# [SHORT EXERCISE]
Return every one of the following records word for word, changing nothing.

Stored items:
BEGIN
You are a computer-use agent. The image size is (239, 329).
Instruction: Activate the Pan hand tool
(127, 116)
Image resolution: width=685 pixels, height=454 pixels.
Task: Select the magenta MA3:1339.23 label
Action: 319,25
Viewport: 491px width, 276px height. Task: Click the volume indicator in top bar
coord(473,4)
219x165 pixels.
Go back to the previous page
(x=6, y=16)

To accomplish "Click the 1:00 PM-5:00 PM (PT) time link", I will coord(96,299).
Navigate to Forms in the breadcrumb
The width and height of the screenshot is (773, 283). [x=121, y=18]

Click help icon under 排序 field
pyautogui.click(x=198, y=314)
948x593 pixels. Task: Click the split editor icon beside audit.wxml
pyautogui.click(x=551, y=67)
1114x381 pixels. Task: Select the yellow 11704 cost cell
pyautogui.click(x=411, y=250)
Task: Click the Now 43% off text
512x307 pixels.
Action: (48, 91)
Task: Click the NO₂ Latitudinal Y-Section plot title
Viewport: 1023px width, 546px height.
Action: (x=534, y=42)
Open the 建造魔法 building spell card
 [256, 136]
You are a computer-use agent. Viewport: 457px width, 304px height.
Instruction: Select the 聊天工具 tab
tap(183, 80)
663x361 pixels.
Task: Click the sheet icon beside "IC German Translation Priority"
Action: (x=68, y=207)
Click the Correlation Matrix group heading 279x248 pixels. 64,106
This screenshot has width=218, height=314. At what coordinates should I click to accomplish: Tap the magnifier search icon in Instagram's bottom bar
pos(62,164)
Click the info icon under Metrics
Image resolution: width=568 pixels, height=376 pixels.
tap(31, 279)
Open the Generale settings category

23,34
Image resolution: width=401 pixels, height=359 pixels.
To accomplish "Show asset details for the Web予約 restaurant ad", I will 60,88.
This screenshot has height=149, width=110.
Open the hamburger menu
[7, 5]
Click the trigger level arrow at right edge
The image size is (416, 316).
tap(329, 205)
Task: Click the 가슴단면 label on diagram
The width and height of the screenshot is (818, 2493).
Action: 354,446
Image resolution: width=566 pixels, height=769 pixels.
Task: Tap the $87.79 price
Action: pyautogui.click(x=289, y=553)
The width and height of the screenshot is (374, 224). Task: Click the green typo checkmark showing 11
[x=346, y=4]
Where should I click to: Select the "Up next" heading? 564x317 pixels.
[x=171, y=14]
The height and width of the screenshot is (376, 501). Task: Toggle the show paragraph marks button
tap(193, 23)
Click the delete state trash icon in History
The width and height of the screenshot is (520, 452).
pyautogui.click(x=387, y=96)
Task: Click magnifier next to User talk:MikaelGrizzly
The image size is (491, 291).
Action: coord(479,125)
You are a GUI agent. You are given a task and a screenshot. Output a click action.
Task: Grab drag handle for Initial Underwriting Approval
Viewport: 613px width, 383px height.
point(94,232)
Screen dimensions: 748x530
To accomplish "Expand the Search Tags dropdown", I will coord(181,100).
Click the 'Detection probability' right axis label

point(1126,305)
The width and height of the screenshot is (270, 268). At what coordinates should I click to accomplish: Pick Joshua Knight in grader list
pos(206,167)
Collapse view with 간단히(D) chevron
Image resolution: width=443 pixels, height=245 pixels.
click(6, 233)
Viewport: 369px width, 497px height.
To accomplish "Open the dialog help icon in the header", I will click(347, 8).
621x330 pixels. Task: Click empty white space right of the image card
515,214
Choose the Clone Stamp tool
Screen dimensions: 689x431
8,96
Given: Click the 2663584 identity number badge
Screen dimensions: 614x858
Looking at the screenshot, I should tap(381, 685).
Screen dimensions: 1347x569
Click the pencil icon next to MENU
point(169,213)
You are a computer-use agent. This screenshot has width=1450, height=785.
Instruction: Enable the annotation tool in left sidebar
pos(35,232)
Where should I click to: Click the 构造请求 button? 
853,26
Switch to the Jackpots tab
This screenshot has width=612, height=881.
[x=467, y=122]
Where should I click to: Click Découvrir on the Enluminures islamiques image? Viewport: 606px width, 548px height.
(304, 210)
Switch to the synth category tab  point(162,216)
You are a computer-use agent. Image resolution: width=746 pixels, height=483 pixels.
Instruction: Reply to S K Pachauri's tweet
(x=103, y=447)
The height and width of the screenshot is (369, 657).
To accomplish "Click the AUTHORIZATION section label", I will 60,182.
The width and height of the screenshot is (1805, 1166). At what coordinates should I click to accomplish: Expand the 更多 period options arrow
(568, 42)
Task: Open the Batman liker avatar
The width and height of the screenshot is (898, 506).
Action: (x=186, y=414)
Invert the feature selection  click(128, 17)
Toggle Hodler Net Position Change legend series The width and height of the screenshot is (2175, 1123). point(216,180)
END
# [WRITTEN RESPONSE]
You are a computer-use agent. The image size is (239, 329).
Instruction: Activate the Pan hand tool
(127, 116)
Image resolution: width=685 pixels, height=454 pixels.
Task: Select the magenta MA3:1339.23 label
Action: 319,25
Viewport: 491px width, 276px height. Task: Click the volume indicator in top bar
coord(473,4)
219x165 pixels.
Go back to the previous page
(x=6, y=16)

To accomplish "Click the 1:00 PM-5:00 PM (PT) time link", I will coord(96,299).
Navigate to Forms in the breadcrumb
The width and height of the screenshot is (773, 283). [x=121, y=18]

Click help icon under 排序 field
pyautogui.click(x=198, y=314)
948x593 pixels. Task: Click the split editor icon beside audit.wxml
pyautogui.click(x=551, y=67)
1114x381 pixels. Task: Select the yellow 11704 cost cell
pyautogui.click(x=411, y=250)
Task: Click the Now 43% off text
512x307 pixels.
Action: (48, 91)
Task: Click the NO₂ Latitudinal Y-Section plot title
Viewport: 1023px width, 546px height.
Action: (x=534, y=42)
Open the 建造魔法 building spell card
 [256, 136]
You are a computer-use agent. Viewport: 457px width, 304px height.
Instruction: Select the 聊天工具 tab
tap(183, 80)
663x361 pixels.
Task: Click the sheet icon beside "IC German Translation Priority"
Action: (x=68, y=207)
Click the Correlation Matrix group heading 279x248 pixels. 64,106
This screenshot has width=218, height=314. At what coordinates should I click to accomplish: Tap the magnifier search icon in Instagram's bottom bar
pos(62,164)
Click the info icon under Metrics
Image resolution: width=568 pixels, height=376 pixels.
tap(31, 279)
Open the Generale settings category

23,34
Image resolution: width=401 pixels, height=359 pixels.
To accomplish "Show asset details for the Web予約 restaurant ad", I will 60,88.
This screenshot has height=149, width=110.
Open the hamburger menu
[7, 5]
Click the trigger level arrow at right edge
The image size is (416, 316).
tap(329, 205)
Task: Click the 가슴단면 label on diagram
The width and height of the screenshot is (818, 2493).
Action: 354,446
Image resolution: width=566 pixels, height=769 pixels.
Task: Tap the $87.79 price
Action: pyautogui.click(x=289, y=553)
The width and height of the screenshot is (374, 224). Task: Click the green typo checkmark showing 11
[x=346, y=4]
Where should I click to: Select the "Up next" heading? 564x317 pixels.
[x=171, y=14]
The height and width of the screenshot is (376, 501). Task: Toggle the show paragraph marks button
tap(193, 23)
Click the delete state trash icon in History
The width and height of the screenshot is (520, 452).
pyautogui.click(x=387, y=96)
Task: Click magnifier next to User talk:MikaelGrizzly
The image size is (491, 291).
Action: coord(479,125)
You are a GUI agent. You are given a task and a screenshot. Output a click action.
Task: Grab drag handle for Initial Underwriting Approval
Viewport: 613px width, 383px height.
point(94,232)
Screen dimensions: 748x530
To accomplish "Expand the Search Tags dropdown", I will coord(181,100).
Click the 'Detection probability' right axis label

point(1126,305)
The width and height of the screenshot is (270, 268). At what coordinates should I click to accomplish: Pick Joshua Knight in grader list
pos(206,167)
Collapse view with 간단히(D) chevron
Image resolution: width=443 pixels, height=245 pixels.
click(6, 233)
Viewport: 369px width, 497px height.
To accomplish "Open the dialog help icon in the header", I will click(347, 8).
621x330 pixels. Task: Click empty white space right of the image card
515,214
Choose the Clone Stamp tool
Screen dimensions: 689x431
8,96
Given: Click the 2663584 identity number badge
Screen dimensions: 614x858
Looking at the screenshot, I should tap(381, 685).
Screen dimensions: 1347x569
Click the pencil icon next to MENU
point(169,213)
You are a computer-use agent. This screenshot has width=1450, height=785.
Instruction: Enable the annotation tool in left sidebar
pos(35,232)
Where should I click to: Click the 构造请求 button? 
853,26
Switch to the Jackpots tab
This screenshot has width=612, height=881.
[x=467, y=122]
Where should I click to: Click Découvrir on the Enluminures islamiques image? Viewport: 606px width, 548px height.
(304, 210)
Switch to the synth category tab  point(162,216)
You are a computer-use agent. Image resolution: width=746 pixels, height=483 pixels.
Instruction: Reply to S K Pachauri's tweet
(x=103, y=447)
The height and width of the screenshot is (369, 657).
To accomplish "Click the AUTHORIZATION section label", I will 60,182.
The width and height of the screenshot is (1805, 1166). At what coordinates should I click to accomplish: Expand the 更多 period options arrow
(568, 42)
Task: Open the Batman liker avatar
The width and height of the screenshot is (898, 506).
Action: (x=186, y=414)
Invert the feature selection  click(128, 17)
Toggle Hodler Net Position Change legend series The width and height of the screenshot is (2175, 1123). point(216,180)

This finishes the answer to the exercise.